Fecham-se em muros altos e grades; elevam seus térreos para aflorar garagens, criando barreiras no nível do solo; interiorizam atividades que poderiam abrir-se diretamente para as calçadas; dão prioridade ao carro. Com tudo isso, prejudicam a experiência do pedestre e a vitalidade urbana onde se inserem, tornando os lugares desinteressantes, inseguros, ermos. Inúmeros são os exemplos, e ainda é escasso esse debate.
Vários estudos dão conta de que há certas características de edifícios que tendem a favorecer a experiência das pessoas que circulam pela cidade: ausência de recuos frontais ou laterais, portas e janelas abrindo para o espaço público, fachadas ativas ou permeabilidade visual no nível do térreo… No entanto, infelizmente, a materialização dessas características vem sendo dificultada por um mau desenho urbano, pela legislação ou por exigências do contratante do projeto.

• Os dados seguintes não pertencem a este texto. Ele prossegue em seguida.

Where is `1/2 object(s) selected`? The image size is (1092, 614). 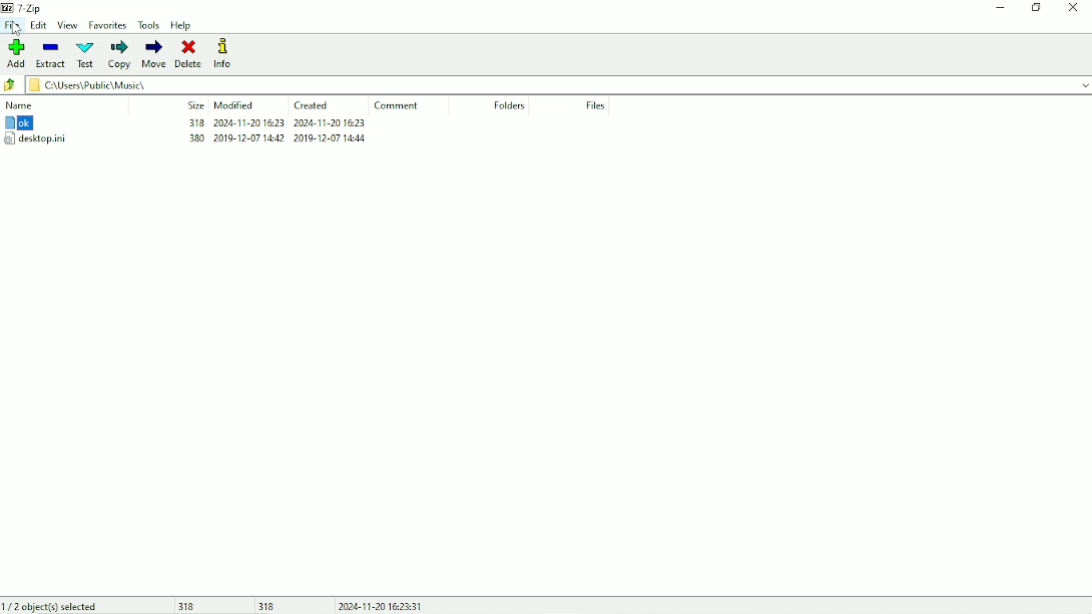 1/2 object(s) selected is located at coordinates (51, 605).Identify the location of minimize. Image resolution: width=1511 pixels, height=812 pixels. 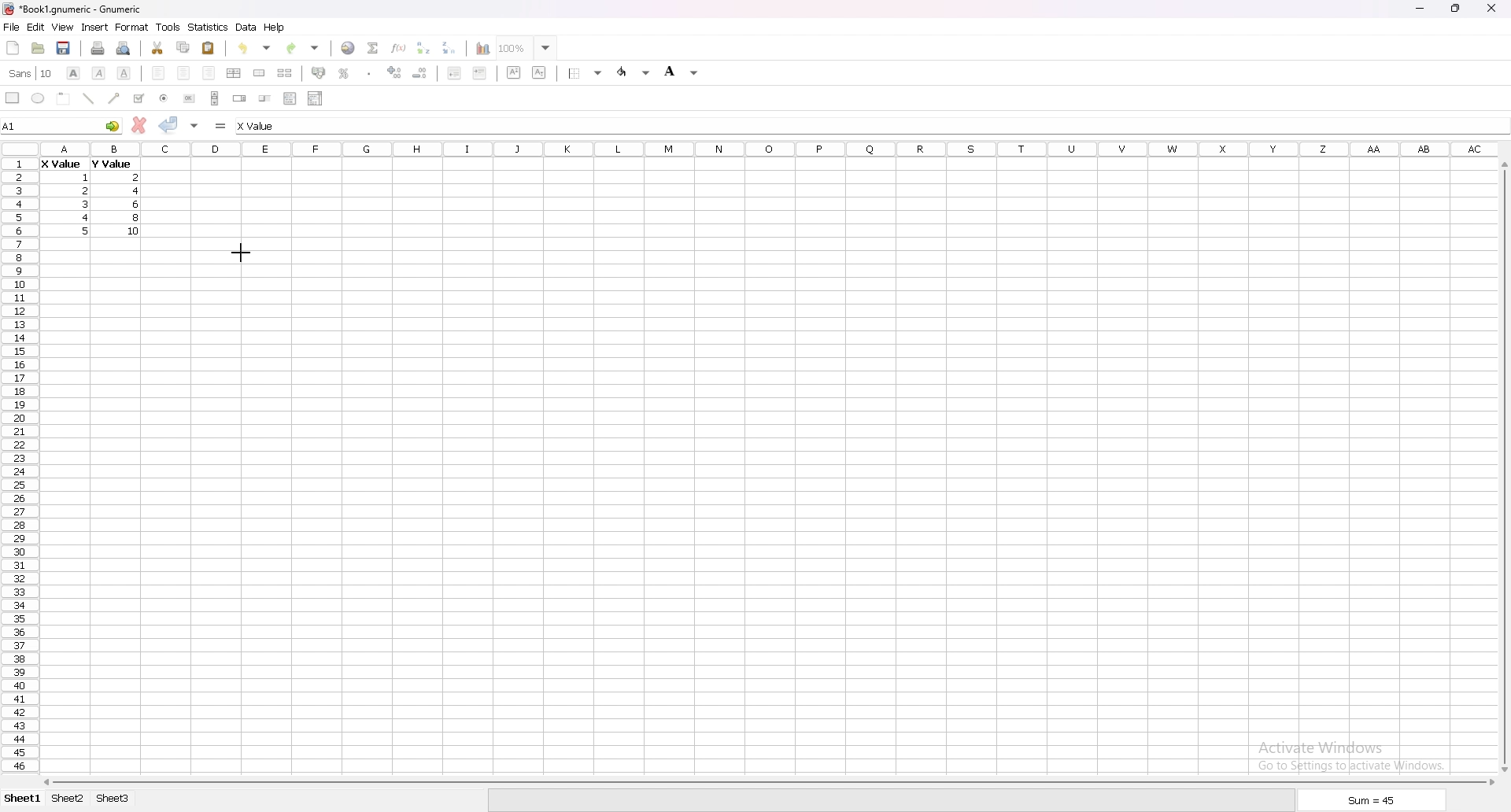
(1419, 9).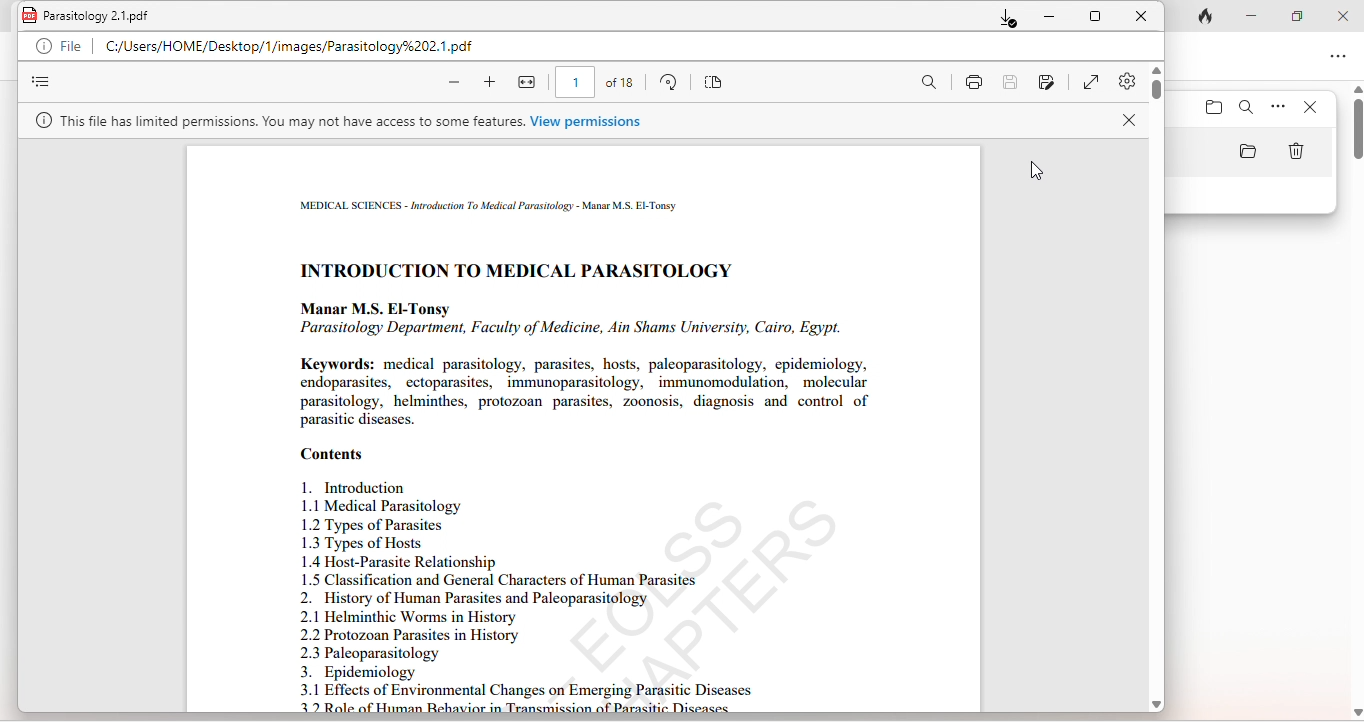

No entanto, proponho que é possível desenvolver uma interface gentil para o espaço público, mesmo com as limitações impostas pelas condições dos lotes, pelos parâmetros urbanísticos, pelo cliente, pelo programa de necessidades… Tudo é uma questão de escolha. O edifício gentil representaria uma arquitetura que lança mão de um repertório que torna sua interface agradável a quem passa.
Esse termo faz pensar em outros semelhantes. O livro Gentle architecture (Malcolm Wells, 1982) e o projeto de pesquisa Kind architecture (Saeidi e Anderson, 2020) relacionam arquitetura e meio ambiente. Em que pesem as fundamentais preocupações ecológicas e a necessidade de se incorporar, na prática arquitetônica, técnicas de baixo impacto ambiental, o edifício gentil volta-se para as pessoas, em sua experiência local e cotidiana.
O termo gentileza urbana vem comparecendo na divulgação de empreendimentos imobiliários para designar ações voluntárias de melhoria nos espaços públicos a eles adjacentes. É como um “presente” que a nova construção estaria dando para a cidade, normalmente englobando ampliação e melhoria de calçadas, criação de locais de estar e projeto paisagístico que, não raro, contribuem para sua própria valorização.
No entanto, essas melhorias não substituem os atributos necessários a um edifício gentil. Embora muitas sejam positivas e possam ser estimuladas, costumam mascarar a hostilidade das novas construções.
Como a definição de um conceito traz sua antítese, no outro extremo temos o edifício hostil. Assim, vem à mente a expressão arquitetura hostil, que designa o produto de uma prática tão antiga quanto deplorável: a de colocar, em espaços públicos ou no entorno de edifícios, elementos de mobiliário urbano ou obstáculos para afastar as pessoas, restringir seu comportamento ou tornar sua experiência menos confortável. No edifício gentil, como veremos, não cabe essa prática.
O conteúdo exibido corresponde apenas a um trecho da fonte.